(Recorded data begins)

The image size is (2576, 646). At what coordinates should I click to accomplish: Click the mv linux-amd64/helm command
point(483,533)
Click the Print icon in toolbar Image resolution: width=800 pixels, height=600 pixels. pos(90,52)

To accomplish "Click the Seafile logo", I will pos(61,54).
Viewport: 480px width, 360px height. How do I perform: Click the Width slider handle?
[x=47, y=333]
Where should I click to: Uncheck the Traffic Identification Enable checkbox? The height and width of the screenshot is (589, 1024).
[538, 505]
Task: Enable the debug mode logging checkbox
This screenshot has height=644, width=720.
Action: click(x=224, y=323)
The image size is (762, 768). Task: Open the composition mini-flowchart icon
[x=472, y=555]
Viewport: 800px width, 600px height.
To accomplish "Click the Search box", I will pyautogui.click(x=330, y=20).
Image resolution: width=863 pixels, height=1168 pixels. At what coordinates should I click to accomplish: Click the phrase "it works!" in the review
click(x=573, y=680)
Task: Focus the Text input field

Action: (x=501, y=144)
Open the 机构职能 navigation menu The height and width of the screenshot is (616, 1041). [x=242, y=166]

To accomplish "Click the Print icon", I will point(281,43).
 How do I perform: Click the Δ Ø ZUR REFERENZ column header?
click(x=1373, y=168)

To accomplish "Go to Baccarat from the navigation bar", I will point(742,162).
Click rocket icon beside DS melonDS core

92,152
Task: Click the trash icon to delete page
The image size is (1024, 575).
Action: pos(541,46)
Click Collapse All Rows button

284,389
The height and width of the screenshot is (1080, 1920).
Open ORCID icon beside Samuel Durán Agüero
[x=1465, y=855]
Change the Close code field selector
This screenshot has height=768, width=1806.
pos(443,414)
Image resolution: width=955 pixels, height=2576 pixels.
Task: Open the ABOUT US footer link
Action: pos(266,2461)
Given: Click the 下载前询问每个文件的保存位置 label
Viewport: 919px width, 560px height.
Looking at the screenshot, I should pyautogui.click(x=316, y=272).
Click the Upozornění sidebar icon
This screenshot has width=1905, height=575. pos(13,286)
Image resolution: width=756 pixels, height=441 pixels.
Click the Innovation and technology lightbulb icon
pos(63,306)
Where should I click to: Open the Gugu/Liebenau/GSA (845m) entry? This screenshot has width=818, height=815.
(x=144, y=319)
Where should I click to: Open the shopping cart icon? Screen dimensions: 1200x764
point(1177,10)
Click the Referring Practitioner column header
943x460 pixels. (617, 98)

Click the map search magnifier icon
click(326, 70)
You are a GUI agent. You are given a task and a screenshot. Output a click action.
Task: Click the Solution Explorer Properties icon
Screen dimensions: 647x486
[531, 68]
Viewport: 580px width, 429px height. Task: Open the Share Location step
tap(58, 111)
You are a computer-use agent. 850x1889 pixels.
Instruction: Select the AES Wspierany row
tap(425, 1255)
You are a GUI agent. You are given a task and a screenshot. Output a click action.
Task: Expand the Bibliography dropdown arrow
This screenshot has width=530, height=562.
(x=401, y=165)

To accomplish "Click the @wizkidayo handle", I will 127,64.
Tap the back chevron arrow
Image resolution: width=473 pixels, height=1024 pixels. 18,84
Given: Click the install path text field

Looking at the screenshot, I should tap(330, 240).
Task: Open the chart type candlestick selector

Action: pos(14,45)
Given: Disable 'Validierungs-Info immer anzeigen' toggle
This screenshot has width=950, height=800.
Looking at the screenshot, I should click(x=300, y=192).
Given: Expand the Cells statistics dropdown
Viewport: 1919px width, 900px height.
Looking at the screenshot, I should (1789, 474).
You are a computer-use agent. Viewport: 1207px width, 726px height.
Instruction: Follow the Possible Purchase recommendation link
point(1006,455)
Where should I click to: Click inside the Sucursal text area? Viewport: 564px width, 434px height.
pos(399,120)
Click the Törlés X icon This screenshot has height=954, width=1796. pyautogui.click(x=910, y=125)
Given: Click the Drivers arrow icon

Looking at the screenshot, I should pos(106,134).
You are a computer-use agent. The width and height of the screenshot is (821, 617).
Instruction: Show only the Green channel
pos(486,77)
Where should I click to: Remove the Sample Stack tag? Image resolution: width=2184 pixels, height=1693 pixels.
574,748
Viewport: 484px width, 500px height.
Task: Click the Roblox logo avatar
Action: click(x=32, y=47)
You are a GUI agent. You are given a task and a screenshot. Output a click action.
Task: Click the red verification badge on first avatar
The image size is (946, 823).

(Recorded data ends)

### Your task
Copy all lines from the listing that contain "computer".

### Task result
You are a computer-use agent. 850x1889 pixels.
You are a computer-use agent. Viewport: 1207px width, 726px height.
You are a computer-use agent. The width and height of the screenshot is (821, 617).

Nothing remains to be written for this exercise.